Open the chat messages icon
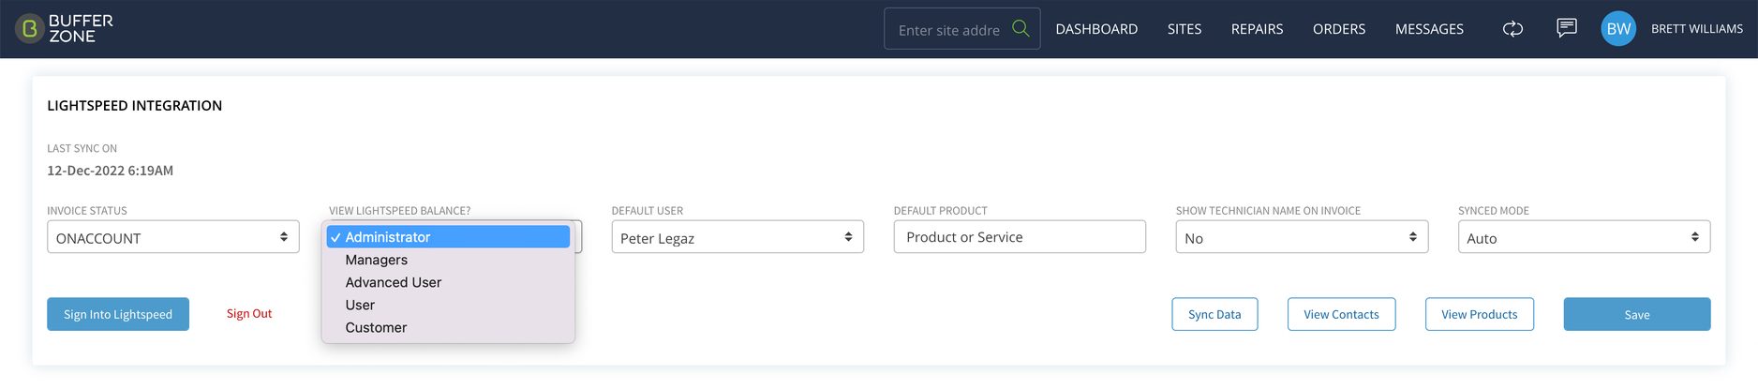Viewport: 1758px width, 389px height. click(x=1566, y=28)
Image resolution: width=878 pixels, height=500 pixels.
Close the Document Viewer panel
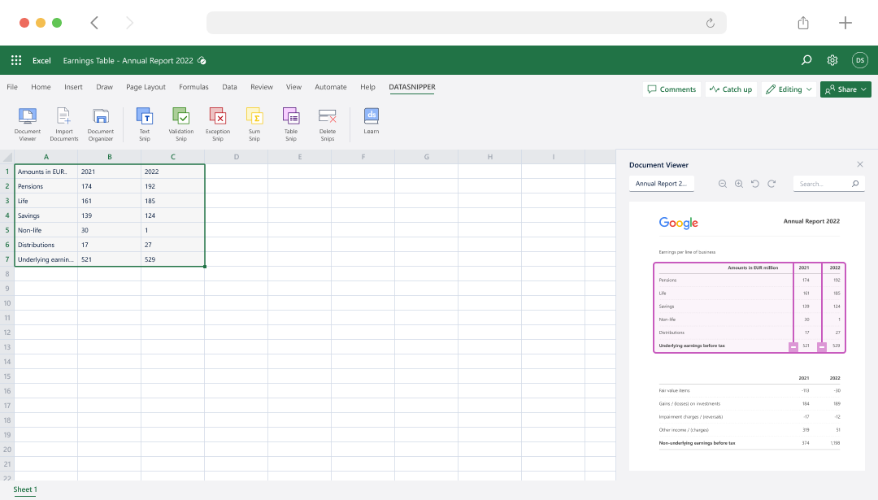click(860, 164)
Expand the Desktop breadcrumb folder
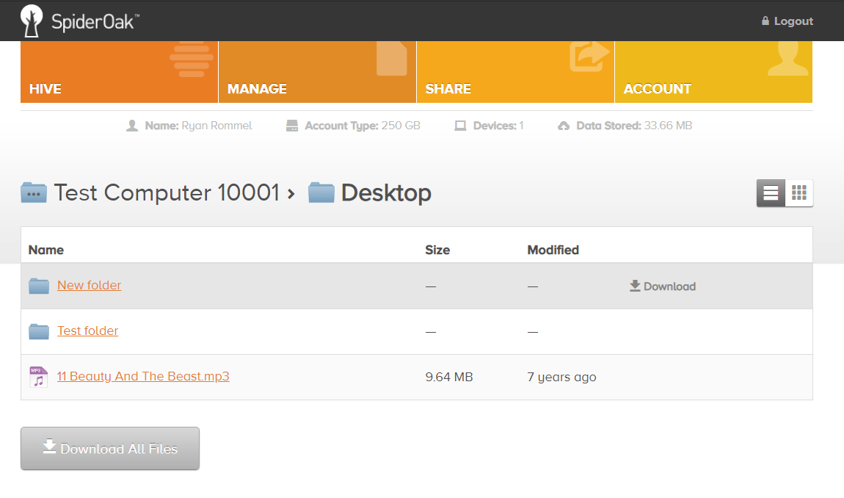Image resolution: width=844 pixels, height=498 pixels. pos(385,192)
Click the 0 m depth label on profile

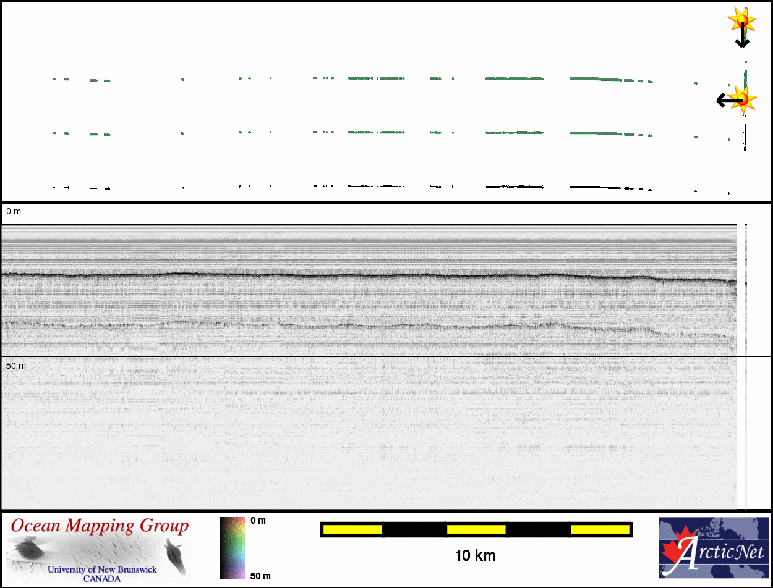click(14, 212)
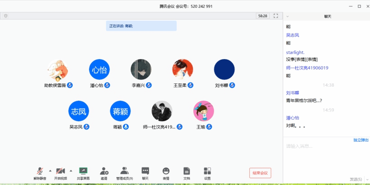The width and height of the screenshot is (370, 185).
Task: Open the send options dropdown beside 发送(S)
Action: click(x=365, y=180)
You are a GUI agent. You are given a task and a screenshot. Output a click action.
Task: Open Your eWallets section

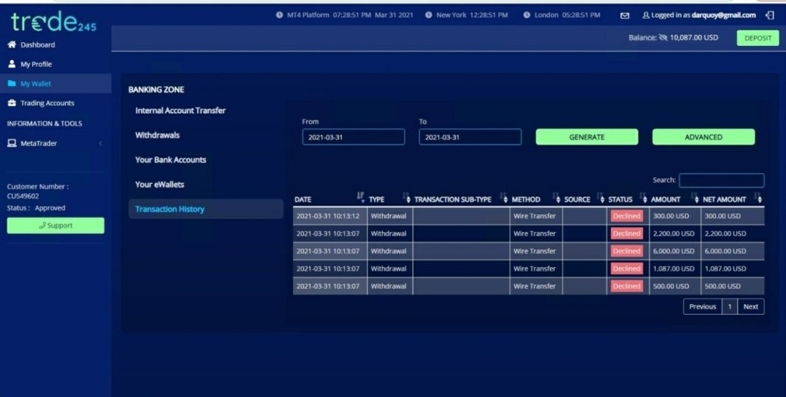(159, 184)
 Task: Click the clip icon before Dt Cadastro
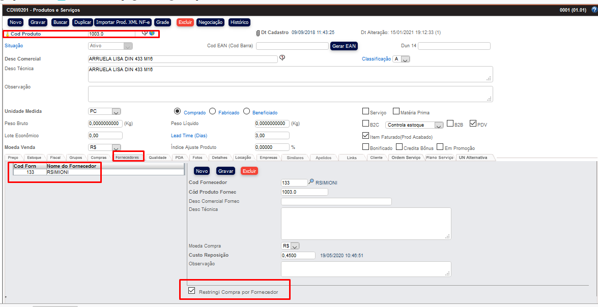(258, 33)
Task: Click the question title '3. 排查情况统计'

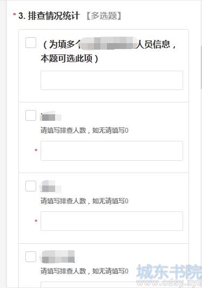Action: click(x=49, y=16)
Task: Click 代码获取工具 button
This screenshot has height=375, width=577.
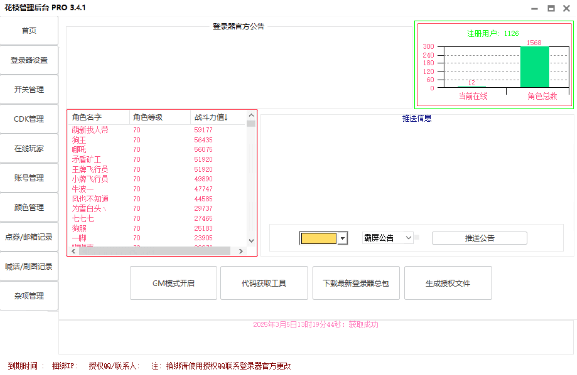Action: pyautogui.click(x=264, y=283)
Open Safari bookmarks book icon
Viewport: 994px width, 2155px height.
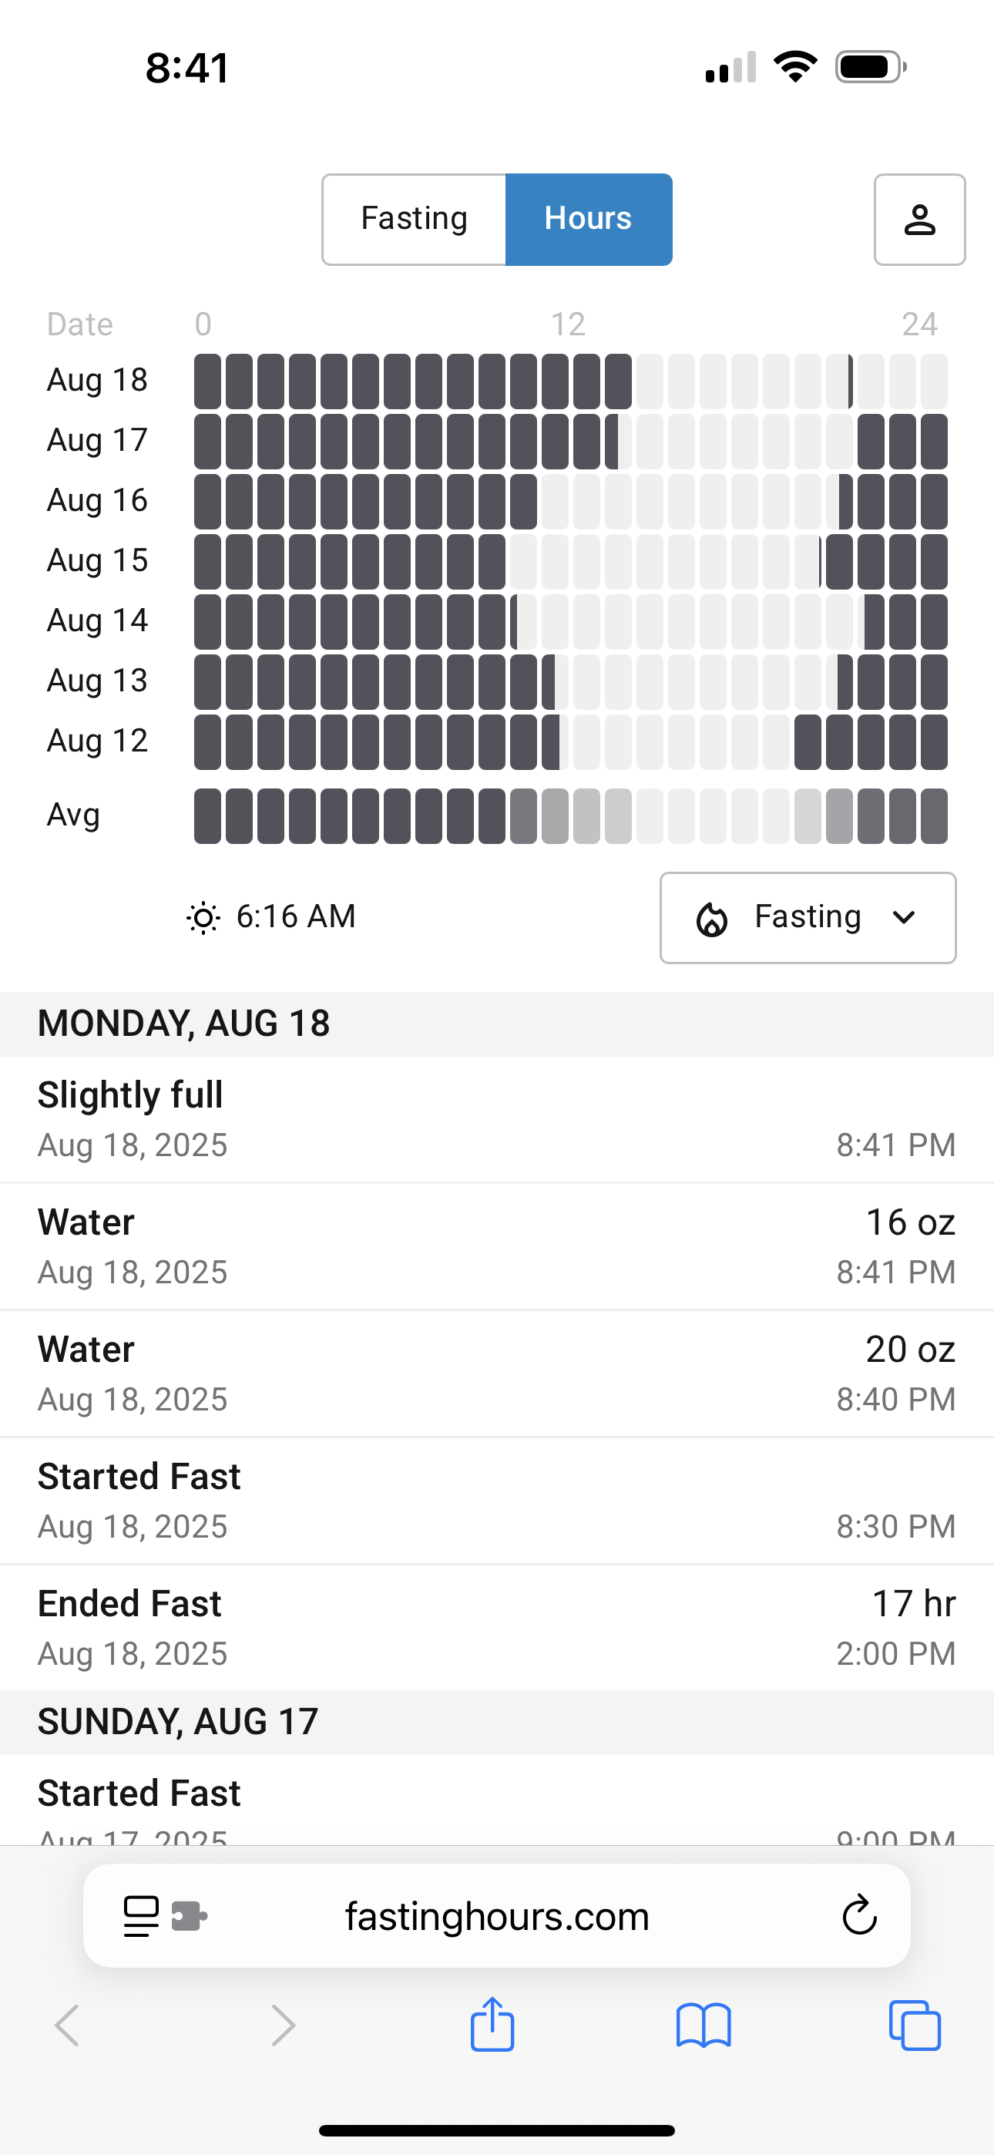(703, 2025)
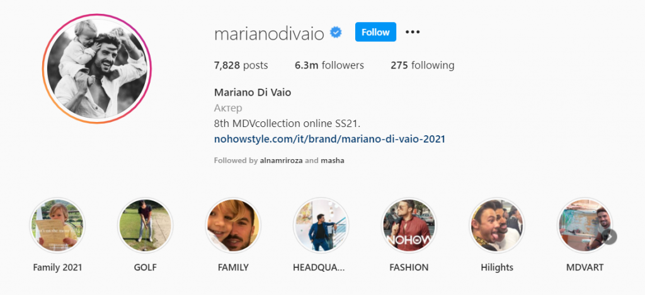View the Hilights story highlight
This screenshot has height=295, width=645.
497,225
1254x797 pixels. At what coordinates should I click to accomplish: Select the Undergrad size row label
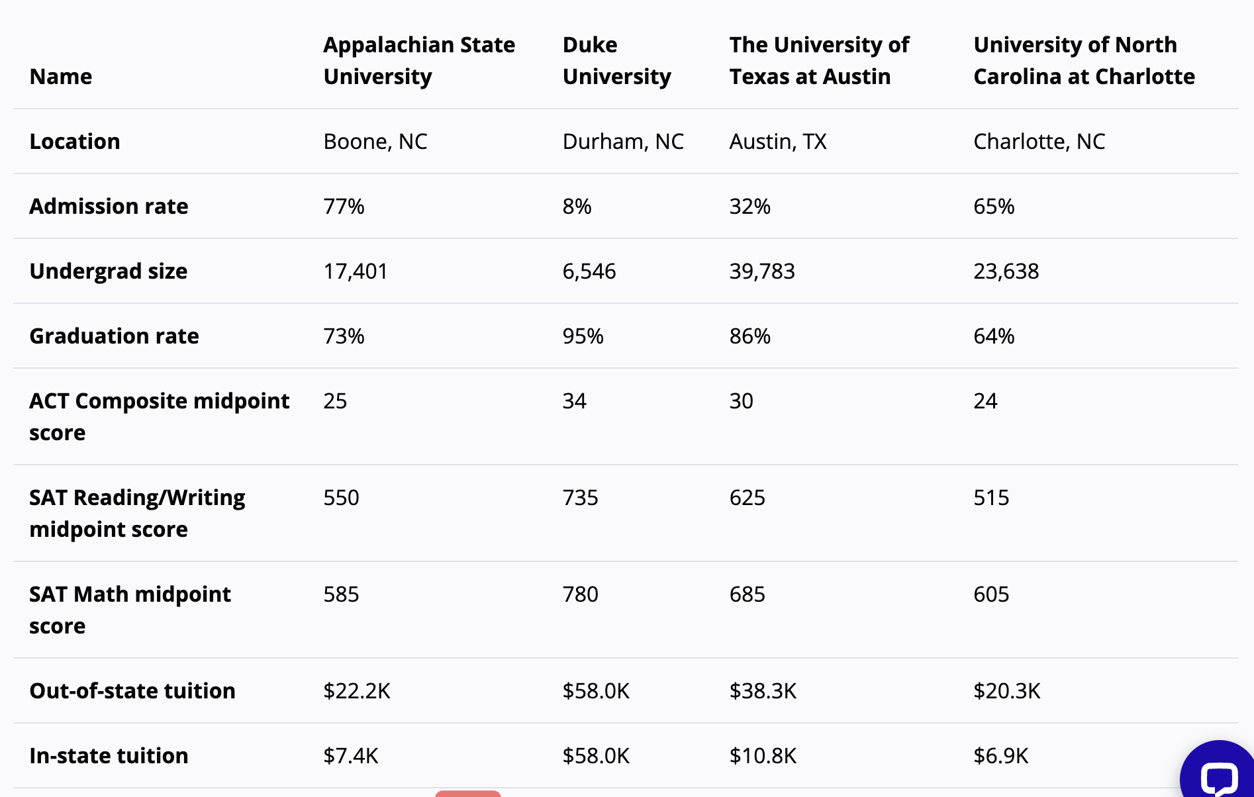pyautogui.click(x=108, y=271)
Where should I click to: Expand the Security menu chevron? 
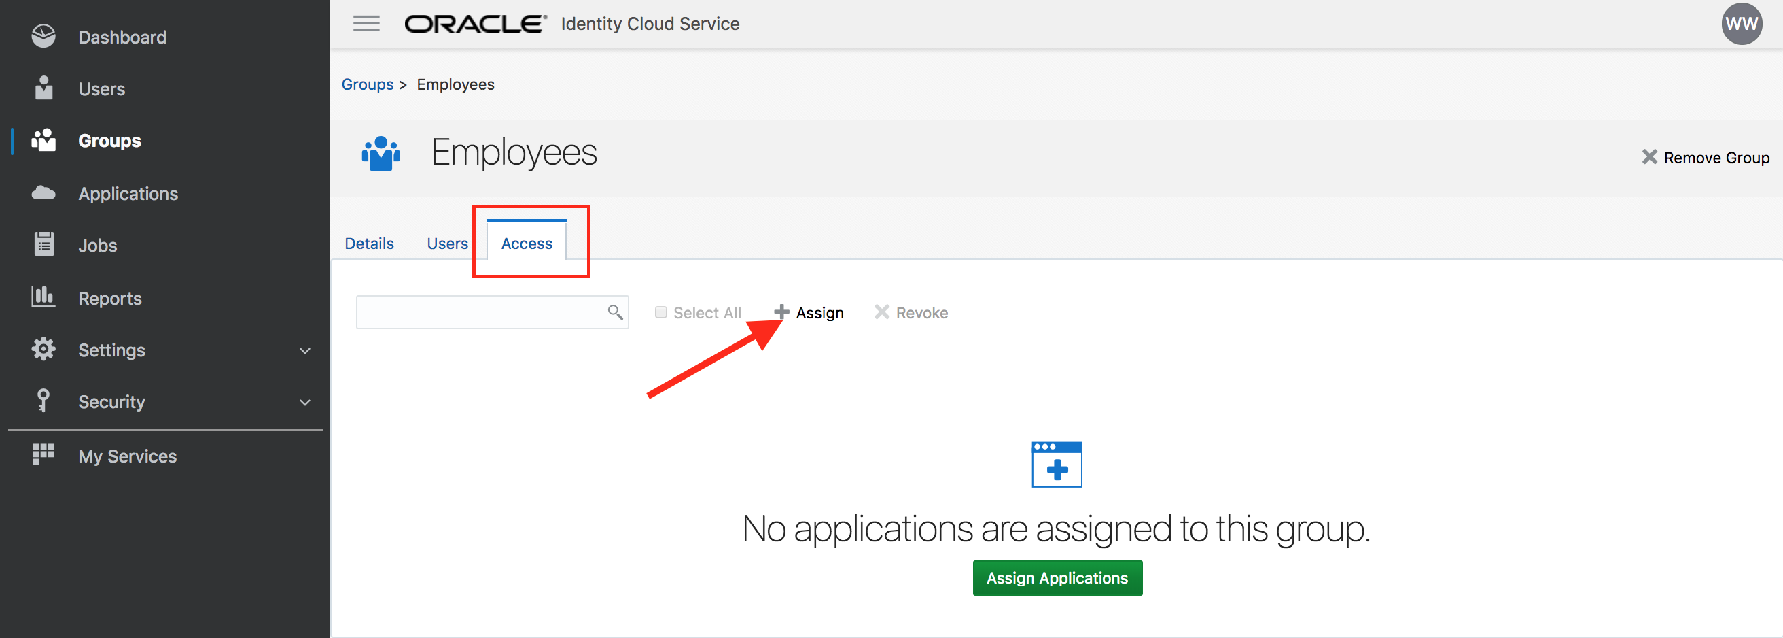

What the exercise asks:
Your task is to copy word for word the lines from the line containing "Task: Click 代码获取工具 button" to the end of the listing, both included, and to drop any pictures.

Answer area:
Task: Click 代码获取工具 button
This screenshot has height=375, width=577.
Action: pyautogui.click(x=264, y=283)
Open Safari bookmarks book icon
Viewport: 994px width, 2155px height.
(703, 2025)
View the Hilights story highlight
This screenshot has height=295, width=645.
497,225
1254x797 pixels. At what coordinates should I click to accomplish: Select the Undergrad size row label
pyautogui.click(x=108, y=271)
Where should I click to: Expand the Security menu chevron? 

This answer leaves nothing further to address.